Written exercise 1 ▸
Write out the passage of the Wolf Camp review starting with "Why I Picked" and going on through "had to own.", word for word.
Written exercise 2 ▸
Turn the lines of the rows starting with the line containing "The image size" and going on through the line containing "advertisement for medicare is" into a numbered list, skipping any blank lines.

Source text ▸
==*==

Posted in Book Reviews, Picture Book Reviews

Wolf Camp (Book Review)

by Andrea Zuill
Humor – Picture Book

My Synopsis: 
Homer the dog gets an invitation to go to Wolf Camp for a week and he absolutely MUST go!


Why I Picked This Book:
I was watching Julie Hedlund‘s mini-lessons that she was offering to 12×12 members. (I highly recommend all of her lessons if you’re new to writing picture books.) She talked about this book briefly while teaching, and I quickly wrote it down knowing it was one I had to own.

What Was Disappointing: 
Absolutely nothing. Which is saying a lot since my expectations were pretty high.

Why I Kept Reading:
Ok so maybe this format I use for book reviews doesn’t really fit for Picture Books. But there are picture books that although I finish, it’s only because I know the end is near, not necessarily because I’m intrigued and need to find out what happens. With this book, I was simply enjoying every page, every page turn, every image, and every word.

==*==

Input data ▸
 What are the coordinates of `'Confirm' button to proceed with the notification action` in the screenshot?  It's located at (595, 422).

==*==

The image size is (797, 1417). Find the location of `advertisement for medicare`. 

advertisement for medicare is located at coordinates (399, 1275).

==*==

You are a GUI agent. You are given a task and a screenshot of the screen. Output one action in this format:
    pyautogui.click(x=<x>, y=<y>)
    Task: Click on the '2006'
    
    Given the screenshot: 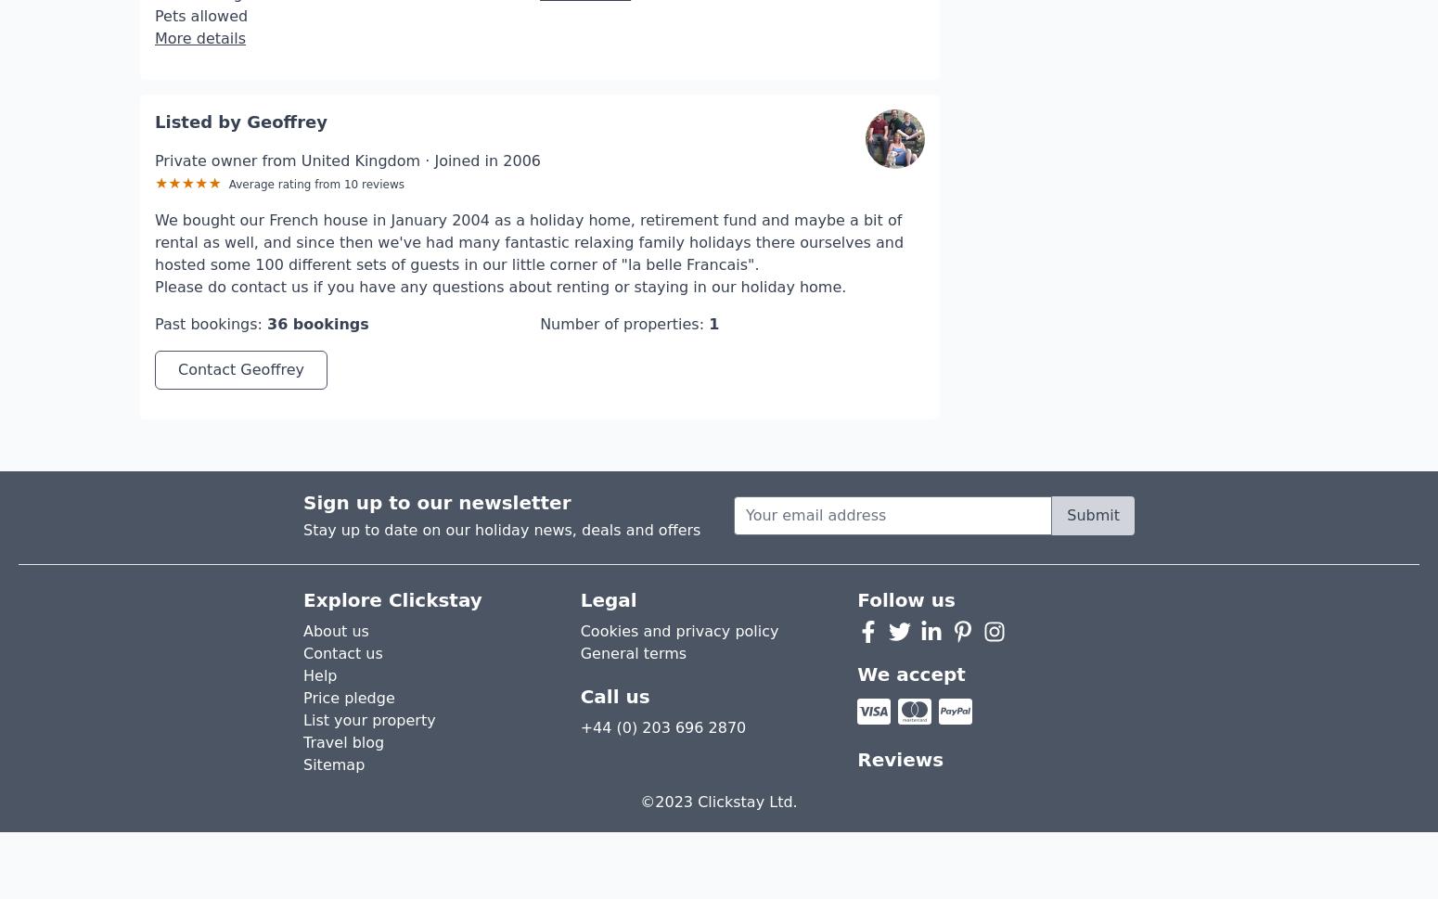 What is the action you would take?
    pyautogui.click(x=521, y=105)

==*==

Correct output 1 ▸
Why I Picked This Book:
I was watching Julie Hedlund‘s mini-lessons that she was offering to 12×12 members. (I highly recommend all of her lessons if you’re new to writing picture books.) She talked about this book briefly while teaching, and I quickly wrote it down knowing it was one I had to own.

Correct output 2 ▸
1. The image size is (797, 1417). Find the location of `advertisement for medicare`. 
2. advertisement for medicare is located at coordinates (399, 1275).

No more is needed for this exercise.